**EXERCISE REQUIREMENTS:**
In the records below, the line with "Where should I" and every line after it must be written out exactly; no pictures belong in the result.

[MATERIALS PROVIDED — start]

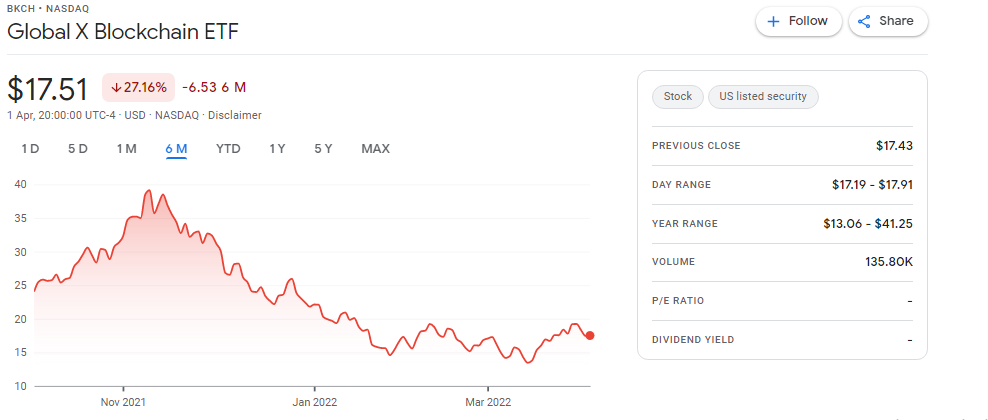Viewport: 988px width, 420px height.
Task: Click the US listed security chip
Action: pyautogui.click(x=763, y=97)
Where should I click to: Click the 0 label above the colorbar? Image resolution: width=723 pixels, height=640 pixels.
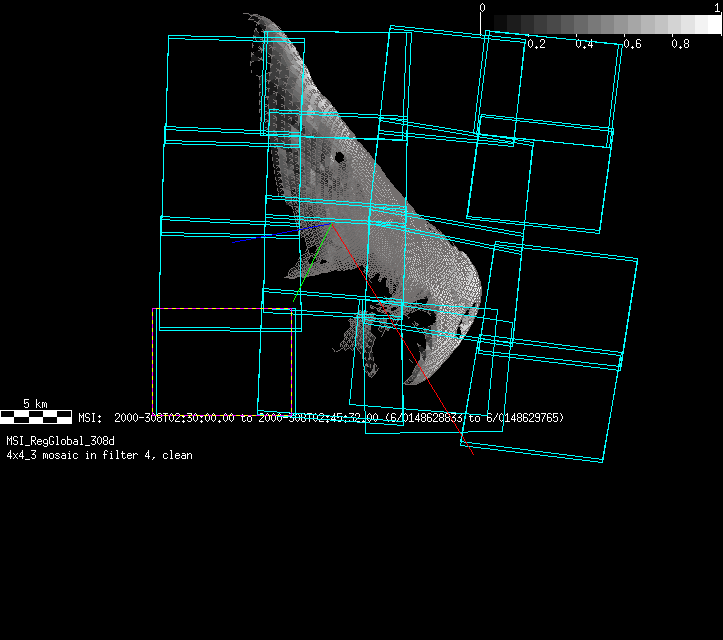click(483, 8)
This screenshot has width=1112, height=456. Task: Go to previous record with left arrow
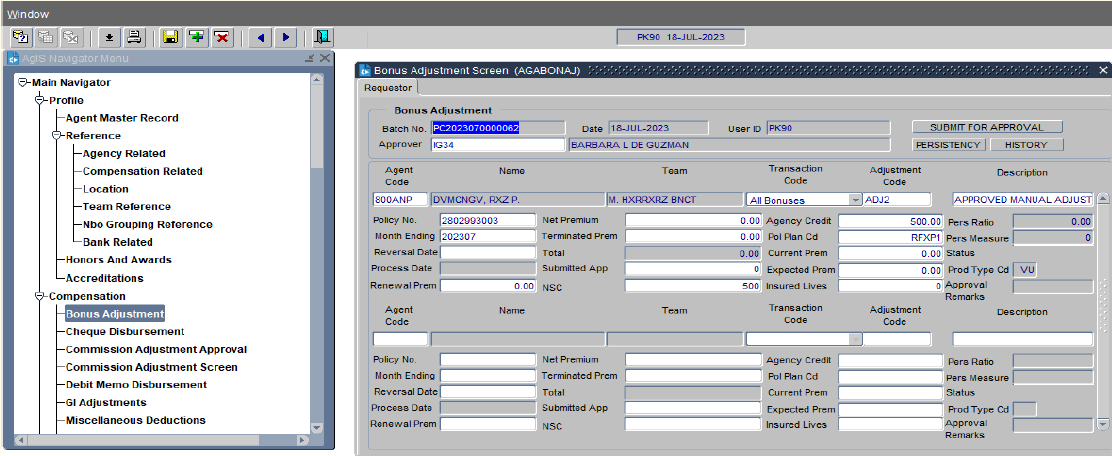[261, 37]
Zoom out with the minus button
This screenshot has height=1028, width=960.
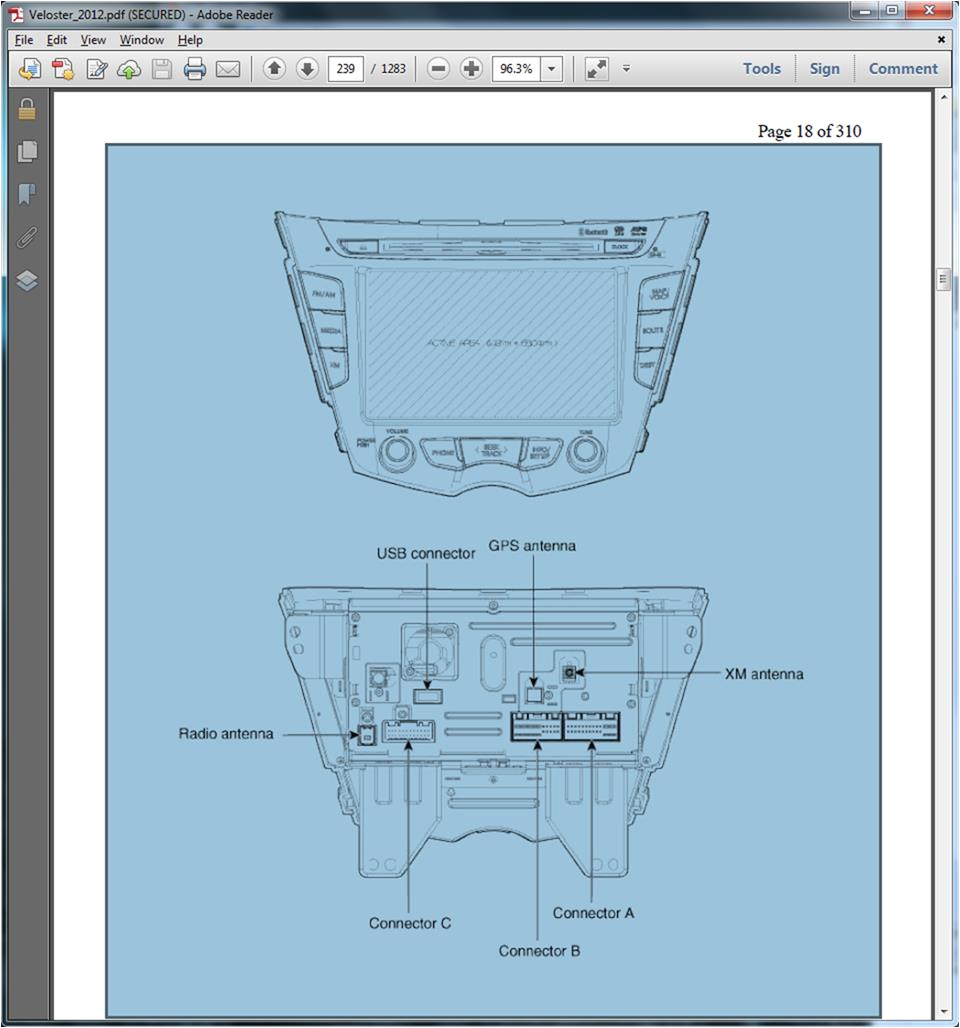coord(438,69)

[MATERIALS PROVIDED — finish]

**YOUR RESPONSE:**
Where should I click to: Click the 0 label above the colorbar? Image resolution: width=723 pixels, height=640 pixels.
click(483, 8)
This screenshot has width=1112, height=456. Task: Go to previous record with left arrow
[261, 37]
Zoom out with the minus button
This screenshot has height=1028, width=960.
coord(438,69)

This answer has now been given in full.